The parents did not give the consent to carry out genetic tests. However, the diagnosis of JATD is primarily based on clinical and radiological findings due to genetic heterogeneity, or rather different mutations in different genes can cause JATD (i.e. WDR19, DYNC2H1, TTC21B, IFT140 genes) [3]. Furthermore, in a part of analyzed patients, no mutation in these genes was found suggesting the hypothesis that other genes may also be implicated in the disease. Aside from gene causing mutations, JATD is transmitted in an autosomal recessive manner and the recurrence risk for a couple, after the birth of an affected child, is 25% for every pregnancy independently of the fetus sex. Molecular diagnosis must be confirmed in the proband before proposing prenatal molecular testing. Family counseling has to consider that mutations in the same gene can cause different disease phenotype. WDR19 gene was found to be mutated in JATD, Sensenbrenner syndrome (also known cranioectodermal dysplasia, MIM 614378), and isolated nephronophthisis [5]. DYNC2H1 gene mutations are associated with JATD and short rib polydactyly type III (MIM 263510) [4, 8]. TTC21B gene mutations are associated with JATD and isolated nephronophthisis [9], and, finally, IFT140 gene mutations were detected in JATD and Mainzer-Saldino syndrome (MIM 266920) [10].

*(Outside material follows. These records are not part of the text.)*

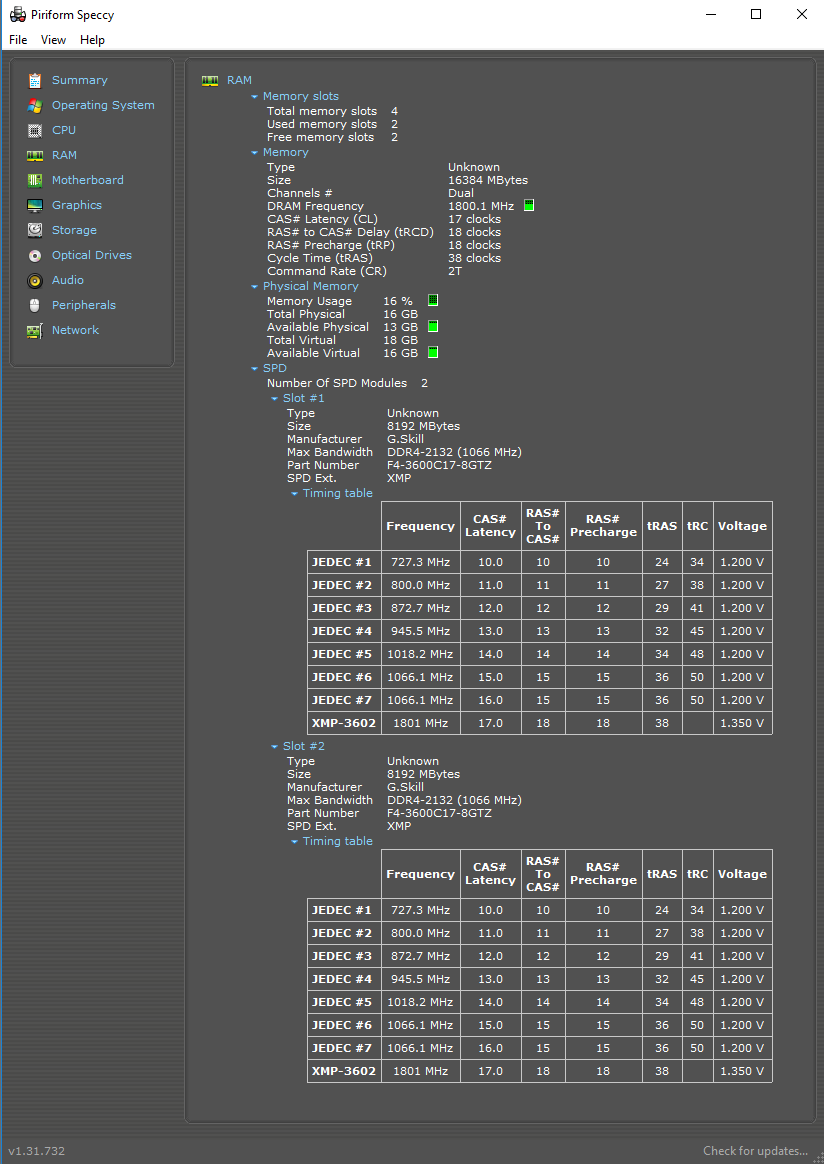Click the Summary clipboard icon in sidebar
This screenshot has width=824, height=1164.
[35, 80]
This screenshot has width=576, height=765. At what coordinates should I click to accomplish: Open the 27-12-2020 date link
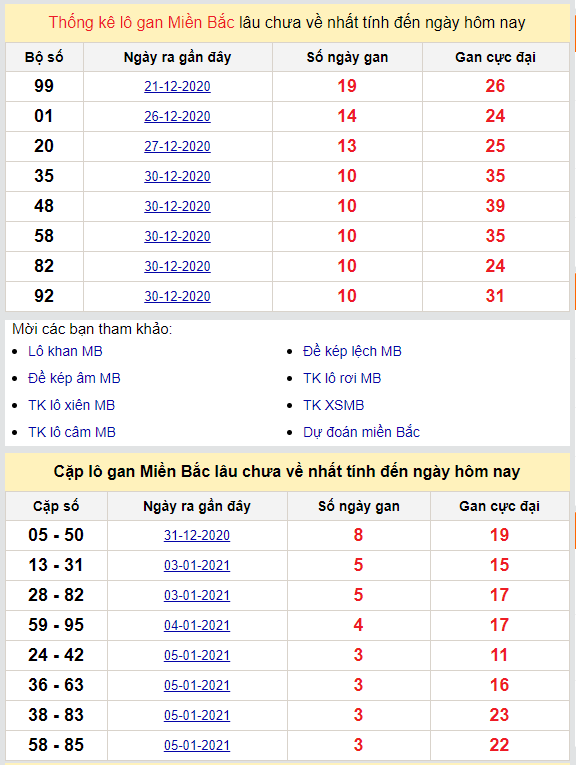tap(178, 146)
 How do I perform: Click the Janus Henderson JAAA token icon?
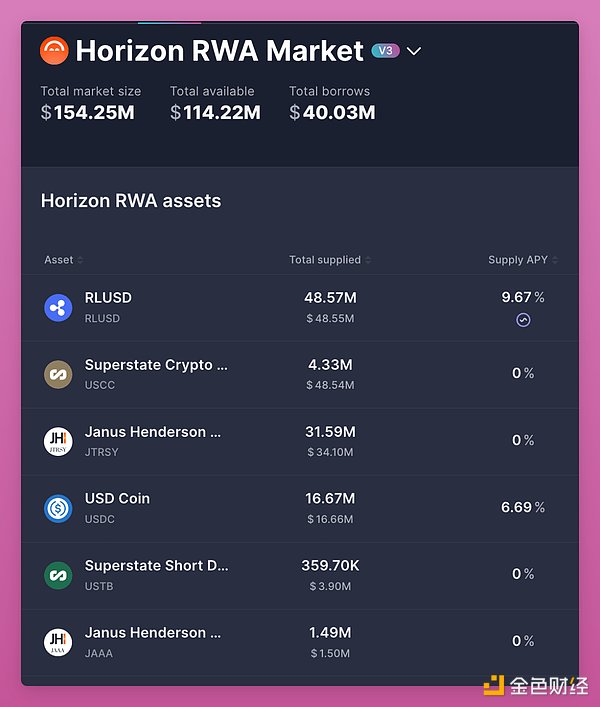point(58,641)
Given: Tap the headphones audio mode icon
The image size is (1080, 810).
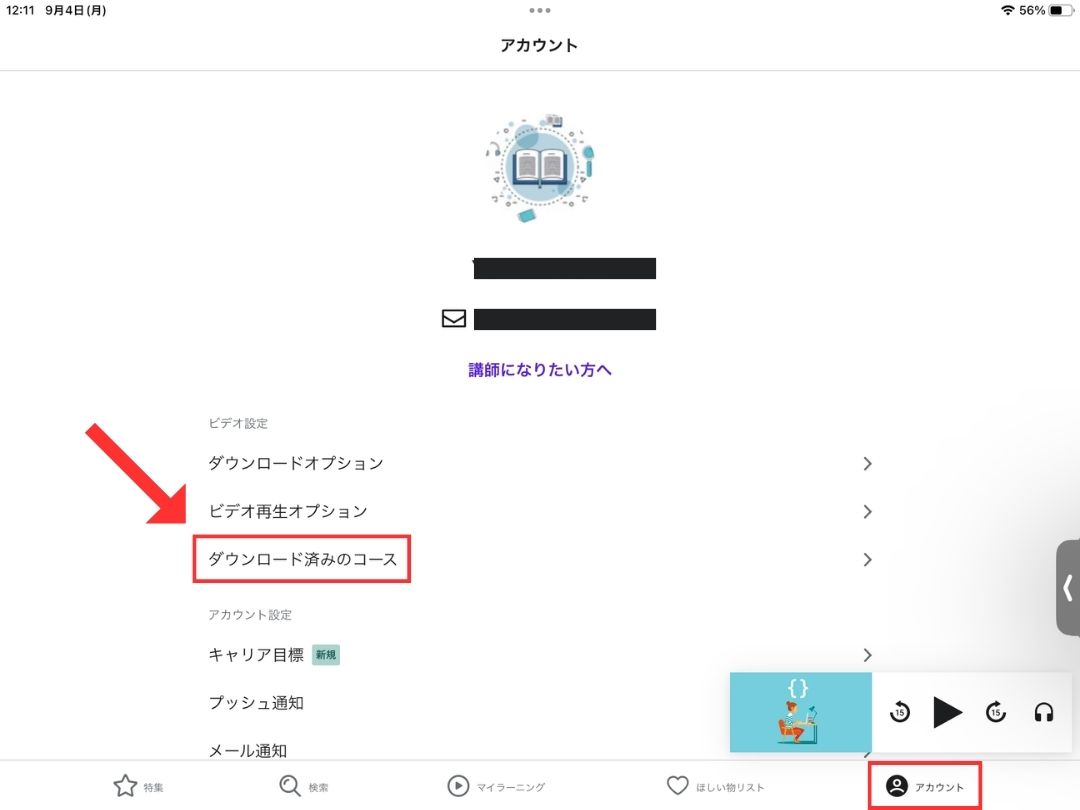Looking at the screenshot, I should click(x=1044, y=712).
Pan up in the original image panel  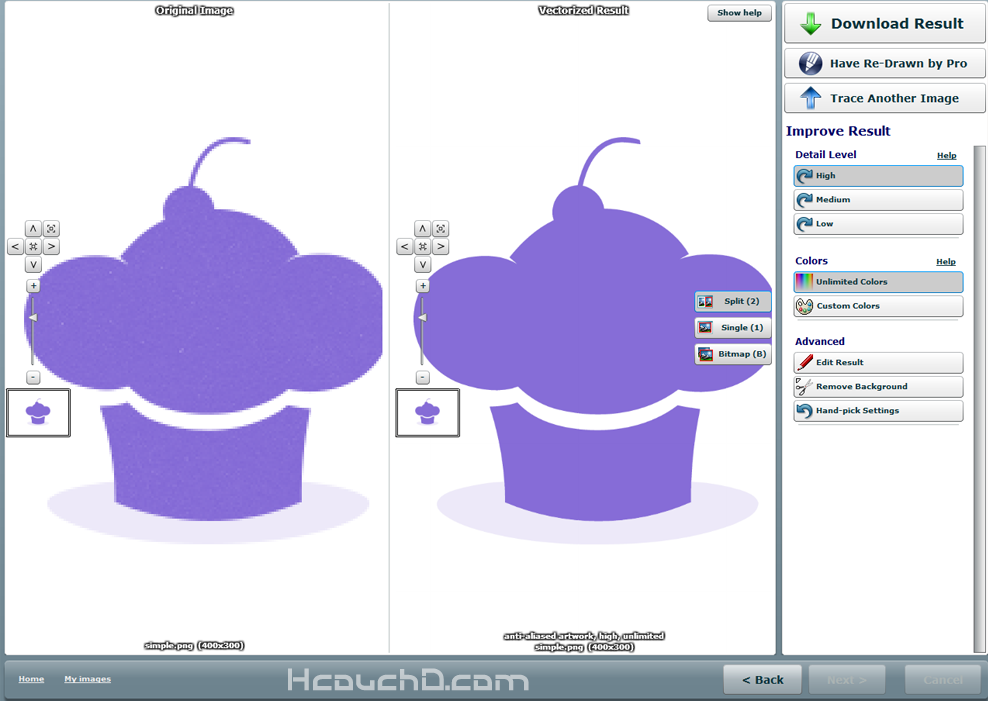(x=33, y=229)
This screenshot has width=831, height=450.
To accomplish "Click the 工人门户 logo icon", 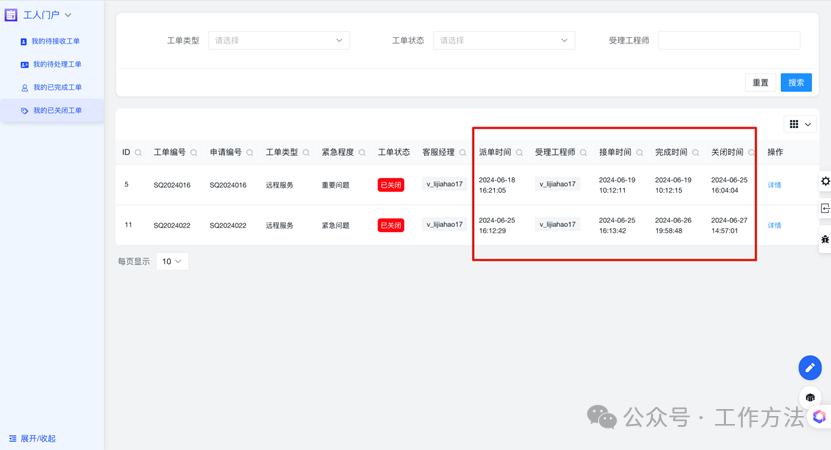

If prenatal genetic analysis is not possible, only a careful antenatal ultrasound examination can detect the disease. For both prenatal and postnatal diagnosis and prognosis it is mandatory to bear in mind the variable expressivity occurring in JATD syndrome expressed to a different degree of severity.

Finally, we reported a case with JATD cardinal stigmata and new associated clinical features consistent with the phenotypic continuum of syndromic ciliopathies, characterized by variable expressivity and by phenotypic heterogeneity and probably due to the existence of modifier genes.

Conflict of Interest

The authors declare that they have no competing interests.